Census returns

- Examining the censuses and interpreting the details
- Making contact with a descendant of the pottery owner
My next step was to look at all the census returns from 1851 to 1891, extracting the names of everybody who might have worked in the Pottery, while other names were added from local parish records.
'I appealed to the Derbyshire Family History Societies for information ...'
One important 'find' from 1851 was a pottery model-maker from Staffordshire lodging in Bishop Auckland, confirmation perhaps that the Pottery was making decorative objects. The census returns gave details of the pottery workers and recorded their and their children's birthplaces and ages.

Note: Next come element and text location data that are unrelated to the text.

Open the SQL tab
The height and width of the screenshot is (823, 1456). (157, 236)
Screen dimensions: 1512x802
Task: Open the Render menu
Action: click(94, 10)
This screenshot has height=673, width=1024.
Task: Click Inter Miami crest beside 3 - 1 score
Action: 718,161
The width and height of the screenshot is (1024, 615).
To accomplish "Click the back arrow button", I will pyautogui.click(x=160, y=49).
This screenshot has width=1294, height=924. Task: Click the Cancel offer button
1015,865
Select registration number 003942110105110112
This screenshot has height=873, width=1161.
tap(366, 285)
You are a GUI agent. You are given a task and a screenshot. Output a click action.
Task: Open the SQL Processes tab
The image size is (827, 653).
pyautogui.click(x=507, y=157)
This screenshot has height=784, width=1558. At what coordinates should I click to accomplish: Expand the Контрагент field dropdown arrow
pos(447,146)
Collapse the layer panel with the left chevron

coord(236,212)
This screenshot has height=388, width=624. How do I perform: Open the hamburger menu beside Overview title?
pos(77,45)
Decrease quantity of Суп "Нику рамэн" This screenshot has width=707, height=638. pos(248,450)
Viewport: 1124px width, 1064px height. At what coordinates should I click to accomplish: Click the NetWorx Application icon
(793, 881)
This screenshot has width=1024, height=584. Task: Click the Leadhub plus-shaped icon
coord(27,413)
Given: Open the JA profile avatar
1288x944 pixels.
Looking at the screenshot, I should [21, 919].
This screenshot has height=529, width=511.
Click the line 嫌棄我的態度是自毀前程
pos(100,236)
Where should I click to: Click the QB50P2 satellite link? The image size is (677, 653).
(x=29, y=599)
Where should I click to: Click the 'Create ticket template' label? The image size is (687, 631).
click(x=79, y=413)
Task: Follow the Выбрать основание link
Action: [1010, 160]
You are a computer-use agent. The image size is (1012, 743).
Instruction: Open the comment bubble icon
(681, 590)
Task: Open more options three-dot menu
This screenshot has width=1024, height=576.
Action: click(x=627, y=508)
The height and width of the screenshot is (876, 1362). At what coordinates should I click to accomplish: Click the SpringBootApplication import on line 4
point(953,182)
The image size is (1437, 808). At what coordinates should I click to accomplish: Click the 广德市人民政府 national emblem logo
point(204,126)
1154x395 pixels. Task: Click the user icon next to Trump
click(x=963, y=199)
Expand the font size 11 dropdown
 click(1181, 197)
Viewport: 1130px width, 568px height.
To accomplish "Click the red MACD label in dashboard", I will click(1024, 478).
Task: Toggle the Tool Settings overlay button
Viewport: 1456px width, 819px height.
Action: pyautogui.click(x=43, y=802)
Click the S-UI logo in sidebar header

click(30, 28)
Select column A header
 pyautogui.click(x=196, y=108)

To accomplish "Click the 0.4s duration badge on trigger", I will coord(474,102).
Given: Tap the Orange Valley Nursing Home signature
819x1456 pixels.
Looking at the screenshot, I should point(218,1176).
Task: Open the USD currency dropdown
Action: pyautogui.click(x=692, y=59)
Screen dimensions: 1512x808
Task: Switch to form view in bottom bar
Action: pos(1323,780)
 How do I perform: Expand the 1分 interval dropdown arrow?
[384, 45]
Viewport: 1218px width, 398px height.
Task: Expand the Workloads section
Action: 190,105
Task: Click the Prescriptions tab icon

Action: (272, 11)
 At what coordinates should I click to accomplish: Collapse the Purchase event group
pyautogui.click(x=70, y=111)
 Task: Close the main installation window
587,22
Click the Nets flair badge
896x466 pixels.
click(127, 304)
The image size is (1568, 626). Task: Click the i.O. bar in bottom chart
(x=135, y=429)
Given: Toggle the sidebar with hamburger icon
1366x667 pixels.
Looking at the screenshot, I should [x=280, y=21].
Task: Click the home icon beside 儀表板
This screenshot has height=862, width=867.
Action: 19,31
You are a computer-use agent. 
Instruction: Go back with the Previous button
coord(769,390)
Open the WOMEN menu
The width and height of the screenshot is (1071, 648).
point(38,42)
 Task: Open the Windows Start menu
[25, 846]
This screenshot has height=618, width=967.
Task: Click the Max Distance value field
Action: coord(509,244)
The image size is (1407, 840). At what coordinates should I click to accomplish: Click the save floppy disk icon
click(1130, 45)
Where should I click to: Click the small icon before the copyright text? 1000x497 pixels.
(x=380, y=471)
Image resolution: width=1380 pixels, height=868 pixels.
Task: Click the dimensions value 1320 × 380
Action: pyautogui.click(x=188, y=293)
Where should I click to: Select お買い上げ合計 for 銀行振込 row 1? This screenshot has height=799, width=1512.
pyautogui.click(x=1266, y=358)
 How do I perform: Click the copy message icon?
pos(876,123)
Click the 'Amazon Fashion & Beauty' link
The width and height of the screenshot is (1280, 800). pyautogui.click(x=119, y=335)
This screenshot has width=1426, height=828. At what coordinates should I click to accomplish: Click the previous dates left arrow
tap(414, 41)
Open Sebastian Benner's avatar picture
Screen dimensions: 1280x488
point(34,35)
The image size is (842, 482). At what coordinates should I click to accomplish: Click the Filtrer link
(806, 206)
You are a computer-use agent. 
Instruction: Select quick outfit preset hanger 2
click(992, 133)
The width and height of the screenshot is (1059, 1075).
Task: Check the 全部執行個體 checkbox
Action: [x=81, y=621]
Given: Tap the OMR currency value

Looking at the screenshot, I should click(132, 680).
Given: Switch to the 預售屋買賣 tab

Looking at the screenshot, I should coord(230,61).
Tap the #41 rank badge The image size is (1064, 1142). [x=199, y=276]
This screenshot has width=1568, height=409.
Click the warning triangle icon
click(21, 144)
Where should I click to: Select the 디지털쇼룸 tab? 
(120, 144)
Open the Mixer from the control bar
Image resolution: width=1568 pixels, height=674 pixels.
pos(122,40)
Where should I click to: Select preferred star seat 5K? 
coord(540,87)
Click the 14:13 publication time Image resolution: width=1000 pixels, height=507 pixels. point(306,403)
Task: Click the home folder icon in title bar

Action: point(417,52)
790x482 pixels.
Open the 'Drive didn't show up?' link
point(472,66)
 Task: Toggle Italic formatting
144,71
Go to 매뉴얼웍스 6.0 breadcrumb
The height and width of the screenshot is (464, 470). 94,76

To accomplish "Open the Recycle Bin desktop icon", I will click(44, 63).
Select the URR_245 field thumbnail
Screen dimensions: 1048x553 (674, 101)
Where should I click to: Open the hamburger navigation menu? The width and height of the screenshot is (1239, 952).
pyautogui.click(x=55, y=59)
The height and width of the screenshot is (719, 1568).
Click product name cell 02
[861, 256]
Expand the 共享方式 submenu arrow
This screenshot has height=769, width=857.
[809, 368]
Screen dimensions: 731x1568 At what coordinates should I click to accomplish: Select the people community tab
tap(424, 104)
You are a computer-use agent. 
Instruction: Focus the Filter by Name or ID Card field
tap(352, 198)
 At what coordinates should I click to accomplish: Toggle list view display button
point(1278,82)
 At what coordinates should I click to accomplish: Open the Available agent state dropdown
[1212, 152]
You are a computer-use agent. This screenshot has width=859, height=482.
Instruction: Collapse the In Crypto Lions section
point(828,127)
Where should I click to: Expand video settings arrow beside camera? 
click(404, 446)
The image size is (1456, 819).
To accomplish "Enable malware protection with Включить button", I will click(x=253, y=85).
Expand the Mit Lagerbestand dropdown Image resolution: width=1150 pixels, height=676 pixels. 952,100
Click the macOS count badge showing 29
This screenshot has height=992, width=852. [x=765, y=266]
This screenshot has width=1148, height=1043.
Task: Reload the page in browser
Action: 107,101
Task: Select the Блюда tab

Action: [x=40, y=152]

From this information, it was possible to follow their movements before arriving at Canney Hill and to discover where they had gained their experience. I was particularly interested in the principal character in this story, John Cooper, who was owner of the pottery for a substantial part of its life. I discovered that he had co-owned a pottery in Jack Lane, Hunslet, Leeds, and before that he worked in Bradford.
Knowing he was born in Chesterfield, I appealed to the Derbyshire Family History Societies for information, and was soon contacted by Lionel Exford, a descendant of Cooper's elder brother, Henry Cooper, who had also worked at Canney Hill.
Lionel was able to give me valuable information on potteries in the Chesterfield area, and to share his knowledge of the Cooper family. Another Cooper brother had emigrated to Australia where it's possible he may have met John Welsh and told him of the family's interest in pottery but no evidence of this was ever found.